Concernant la question du recours et du non-recours aux dispositifs, nous avions formulé différentes hypothèses de recherche. Tout d’abord, nous faisions l’hypothèse que la réflexion sur les phénomènes de non-recours spécifiques aux services publics pouvait aider à penser le non-recours à des dispositifs d’aide et de prévention implantés dans les organisations. Ainsi, nous soutenons cette hypothèse d’un parallèle entre les causes du non-recours à ces deux catégories d’aide, bien que certains déterminants aient davantage de poids dans la décision de recours selon la catégorie envisagée.
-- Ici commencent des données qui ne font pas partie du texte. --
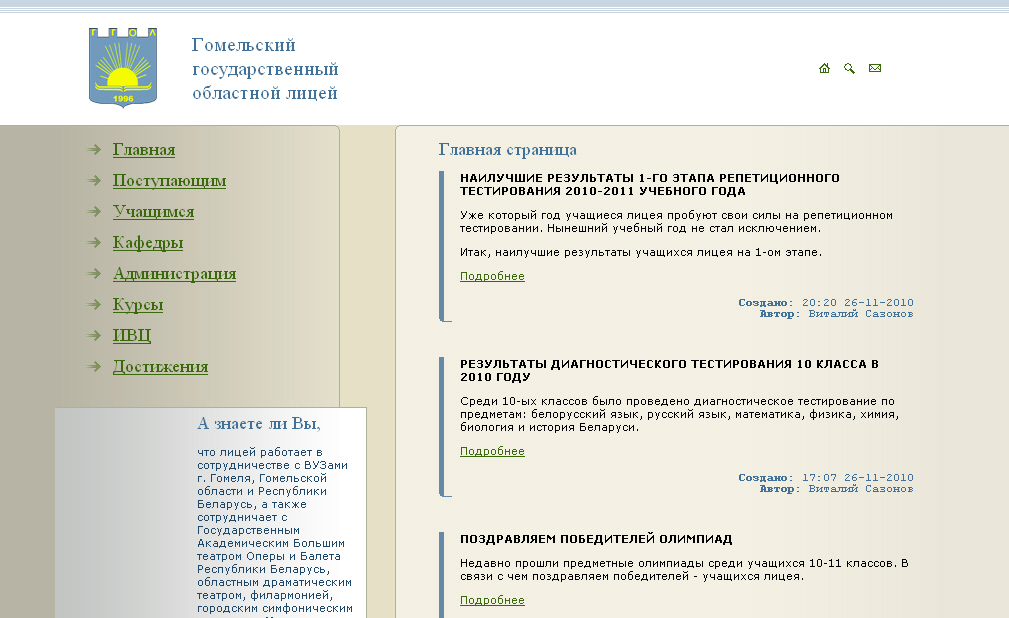Open the Курсы menu link
This screenshot has height=618, width=1009.
tap(138, 305)
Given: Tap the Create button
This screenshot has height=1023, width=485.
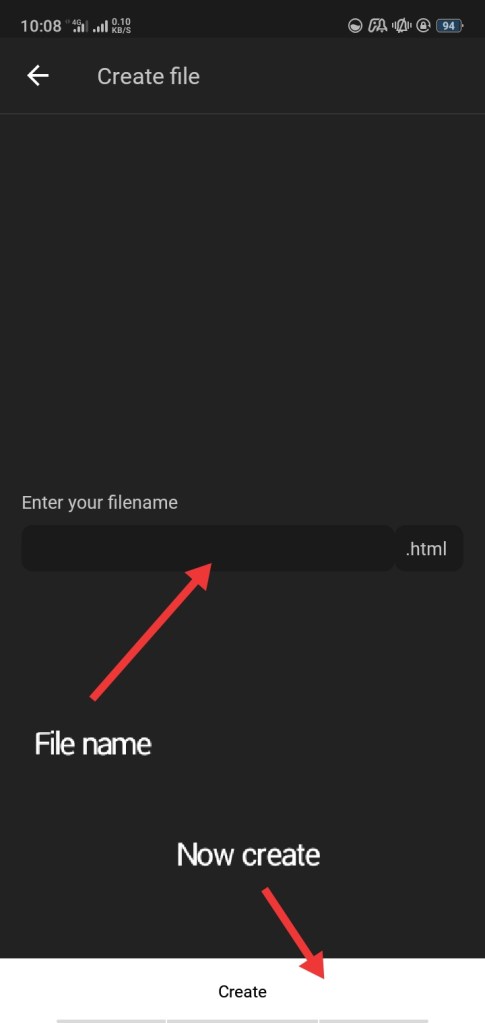Looking at the screenshot, I should click(242, 992).
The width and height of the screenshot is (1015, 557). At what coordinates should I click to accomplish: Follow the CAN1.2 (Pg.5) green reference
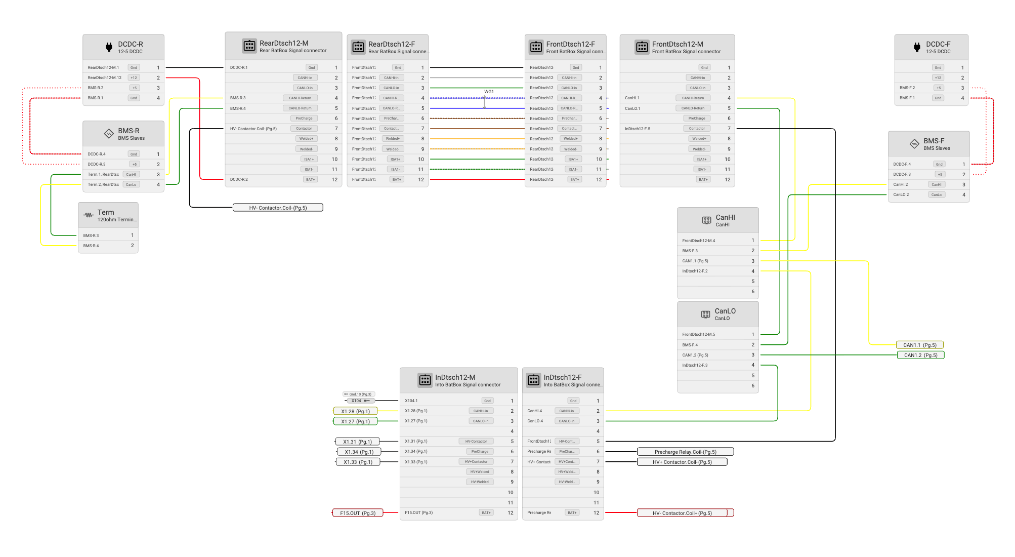tap(920, 355)
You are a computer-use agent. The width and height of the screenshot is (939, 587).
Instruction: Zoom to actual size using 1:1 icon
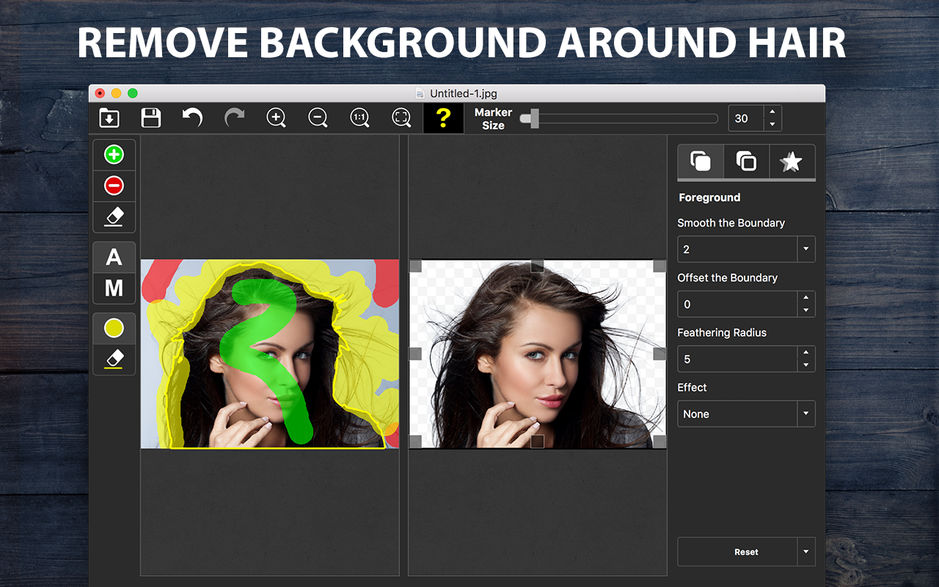point(360,118)
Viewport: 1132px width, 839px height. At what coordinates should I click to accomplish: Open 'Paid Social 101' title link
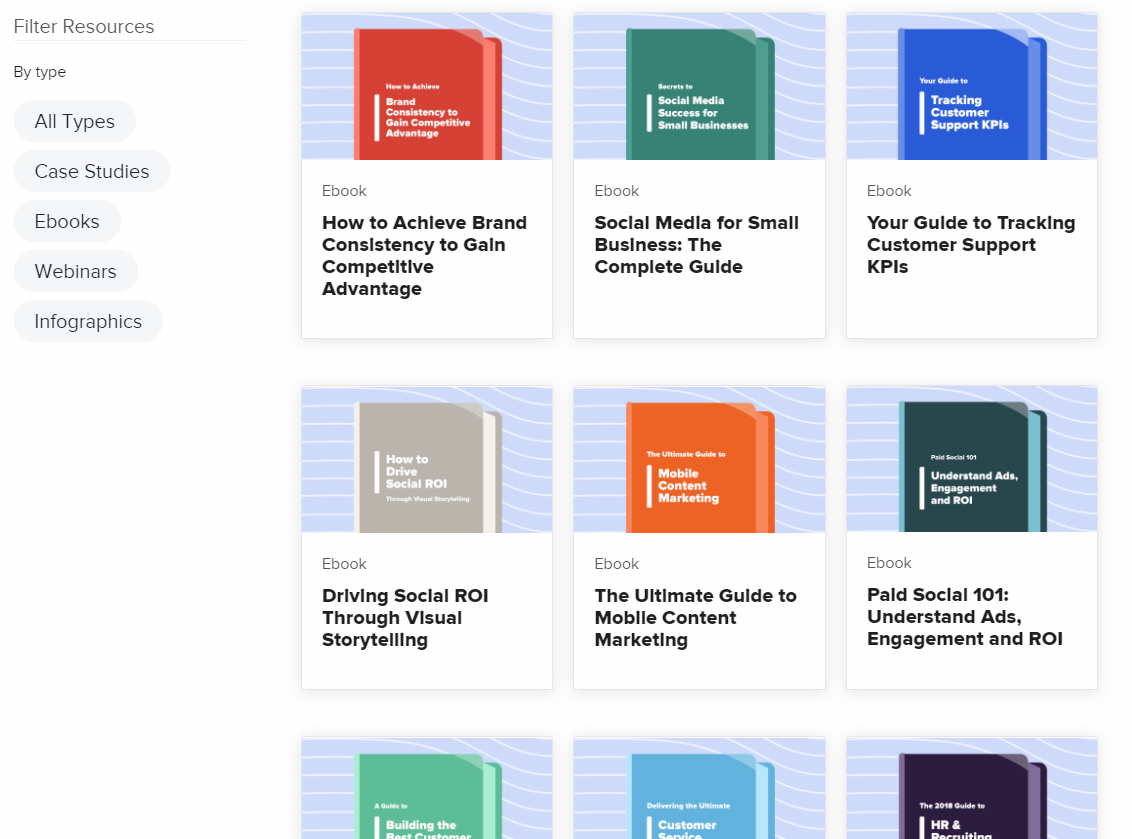pyautogui.click(x=964, y=616)
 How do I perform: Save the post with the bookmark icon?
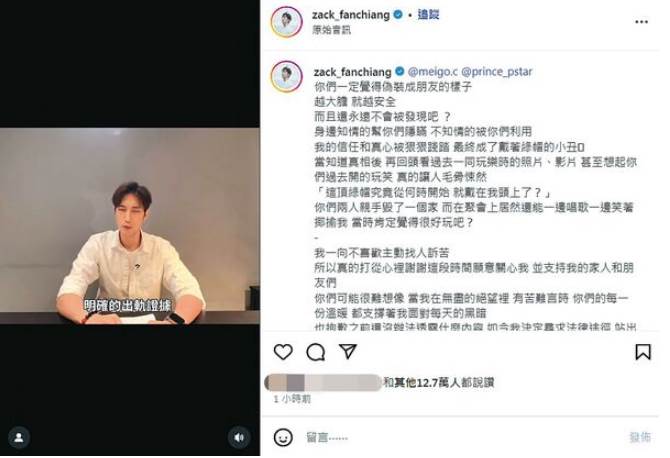point(643,352)
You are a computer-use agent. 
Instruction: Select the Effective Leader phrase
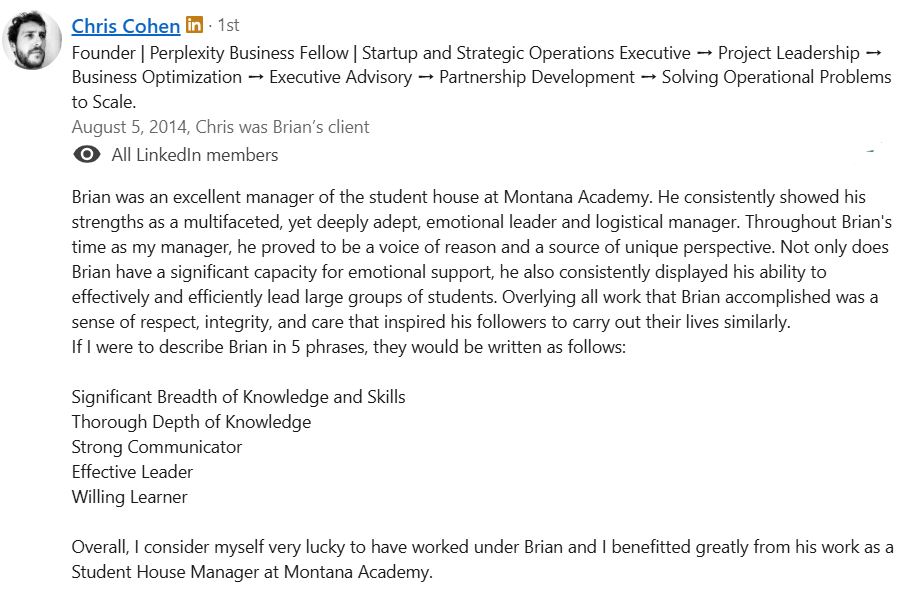(132, 472)
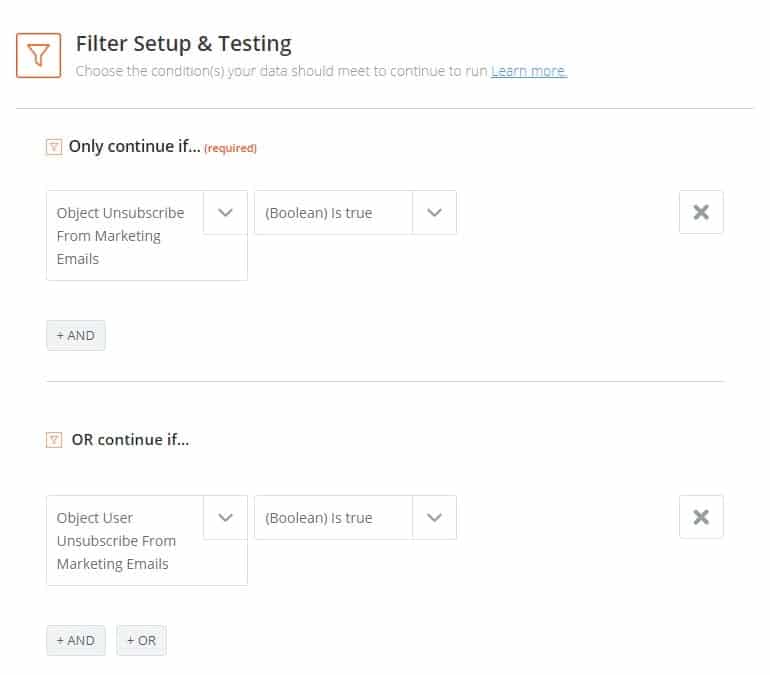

Le recours est toujours à relier au rapport entretenu avec l’objet considéré (Fieulaine & al., 2008), ici un dispositif organisationnel, et se développe donc dans l’interaction entre l’individu et l’organisation.

Plus précisément, nous faisions l’hypothèse que l’adhésion, favorable au recours au dispositif organisationnel, est déterminée par sa crédibilité perçue et la croyance en un traitement efficace. Nous confirmons cette hypothèse et la nuançons dans la mesure où nous estimons que cette croyance n’est pas toujours un facteur décisif dans les cas de « sur-recours ». Nous appelons « sur-recours » les pratiques de recours qui résultent de stratégies qui visent la sollicitation multiple d’acteurs simultanément, internes ou externes à l’organisation. L’efficacité perçue est bien une condition de recours, car elle est l’indice d’une possible reprise en main de la situation par l’individu, mais elle semble néanmoins avoir moins de poids que la sécurité perçue. Ce qui distingue la problématique du non-recours à des dispositifs publics ou organisationnels réside certainement dans le poids de la perception d’une insécurité. Le recours dans l’organisation semble toujours constituer un risque, et la décision de recours est évaluée à partir de l’anticipation des conséquences de cette prise de risque sur la situation professionnelle de l’individu. De plus, nous pensions que le passage au recours était l’indice qu’un niveau d’intolérance avait été atteint. En effet, le sentiment qu’éprouve l’individu qui ne lui sera plus possible de supporter une telle situation le pousse à solliciter une aide. Mais, dans la mesure où celle-ci provient de l’organisation, le passage au recours résulte également d’une anticipation négative de l’évolution de la situation si aucune action n’est entreprise. Si le recours doit viser, comme nous le soulignions, le rétablissement de la situation et d’un sentiment d’autonomie chez l’individu, il arrive parfois que le recours soit réalisé dans le but de mieux comprendre la situation, et donc le rétablissement d’une lucidité, la modification du regard porté sur le problème et la représentation de possibles issues.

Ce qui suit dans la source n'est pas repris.